We did a whirlwind tour of Mount Vernon a couple of summers ago, after having raced to get there in the morning and locating a very shady area under a tree where we could leave Lily safely.

Windows were open, vent fan was running, she had plenty of water, etc., etc.

We came out about 1 1/2 hours later to find a woman standing close to the Interstate, and Lily barking furiously. She said she belonged to "Lab rescue" and was concerned that our dog was left inside the vehicle in the heat.

We told her we had carefully selected the shade, it was not the heat of the day, it was warm but not excessively so inside, the dog had plenty of water, and all that.

We were clearly in the shade, the windows were obviously open and the vent fan was on. Nonetheless, she clucked her tongue at us and walked off.

About 5 minutes later, we had lunch set out at a nearby picnic table, Lily with us.......up comes a park ranger, telling us he had a report of a dog left alone in a vehicle. We explained, he saw, he left.

We were angry and rather insulted by this woman's behavior. People live in houses without air conditioning, and have pets. Common sense should prevail, this woman seemed to have none.

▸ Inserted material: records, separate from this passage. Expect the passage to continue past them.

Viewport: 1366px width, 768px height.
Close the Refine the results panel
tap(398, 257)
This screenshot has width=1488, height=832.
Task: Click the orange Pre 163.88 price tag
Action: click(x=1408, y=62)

Some people seem to have no life, but to try and cause aggravation for others. I try to pity them.


Maggie
Hi, basically our house doesn't have air conditioning and we have had five dogs since we lived in this house. [we have a small window air conditioner and a portable air conditioner now] A house takes a long time to heat up, a car heats up very quickly, and an RV is somewhere in between, but closer to the car. We will only leave our dog in our trailer for a few hours in cool weather, we trade off staying with him, we hired a pet sitter in Alaska, and we will take him in our air conditioned Lincoln Navigator, if it's warm out. Dusty's safety is a major concern especially since he is now 16 years old.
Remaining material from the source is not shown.